- **EXERCISE INSTRUCTIONS**: The line containing "The width and" opens the span to copy, and the last line of the records below closes it. Write out that span exactly.

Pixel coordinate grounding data
== Segment start ==

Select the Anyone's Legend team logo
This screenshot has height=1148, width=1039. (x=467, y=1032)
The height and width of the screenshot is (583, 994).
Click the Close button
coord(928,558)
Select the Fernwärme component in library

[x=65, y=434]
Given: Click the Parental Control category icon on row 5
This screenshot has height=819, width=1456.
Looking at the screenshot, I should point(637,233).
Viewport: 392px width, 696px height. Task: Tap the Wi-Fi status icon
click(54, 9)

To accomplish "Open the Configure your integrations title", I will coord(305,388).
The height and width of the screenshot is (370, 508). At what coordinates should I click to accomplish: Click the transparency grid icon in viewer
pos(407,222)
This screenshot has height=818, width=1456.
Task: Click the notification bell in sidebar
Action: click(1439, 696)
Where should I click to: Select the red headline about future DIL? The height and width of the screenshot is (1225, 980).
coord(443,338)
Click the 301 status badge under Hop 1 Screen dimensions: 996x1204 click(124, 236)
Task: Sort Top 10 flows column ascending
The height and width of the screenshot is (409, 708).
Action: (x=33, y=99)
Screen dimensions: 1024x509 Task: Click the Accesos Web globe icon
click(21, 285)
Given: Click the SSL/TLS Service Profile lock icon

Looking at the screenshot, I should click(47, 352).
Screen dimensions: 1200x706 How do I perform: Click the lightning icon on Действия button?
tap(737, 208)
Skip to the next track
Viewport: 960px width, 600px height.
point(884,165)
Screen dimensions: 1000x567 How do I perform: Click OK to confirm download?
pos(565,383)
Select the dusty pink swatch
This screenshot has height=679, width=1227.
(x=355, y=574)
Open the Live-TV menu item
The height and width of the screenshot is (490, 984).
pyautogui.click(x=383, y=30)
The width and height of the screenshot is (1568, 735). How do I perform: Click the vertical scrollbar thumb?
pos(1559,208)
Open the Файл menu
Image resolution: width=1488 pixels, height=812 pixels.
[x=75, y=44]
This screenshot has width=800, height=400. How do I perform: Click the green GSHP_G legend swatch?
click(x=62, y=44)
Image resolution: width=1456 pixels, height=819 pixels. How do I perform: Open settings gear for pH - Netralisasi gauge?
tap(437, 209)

== Segment end ==

- **RESULT OF THIS EXERCISE**:
The width and height of the screenshot is (1568, 735). How do I perform: Click the vertical scrollbar thumb?
pos(1559,208)
Open the Файл menu
Image resolution: width=1488 pixels, height=812 pixels.
[x=75, y=44]
This screenshot has width=800, height=400. How do I perform: Click the green GSHP_G legend swatch?
click(x=62, y=44)
Image resolution: width=1456 pixels, height=819 pixels. How do I perform: Open settings gear for pH - Netralisasi gauge?
tap(437, 209)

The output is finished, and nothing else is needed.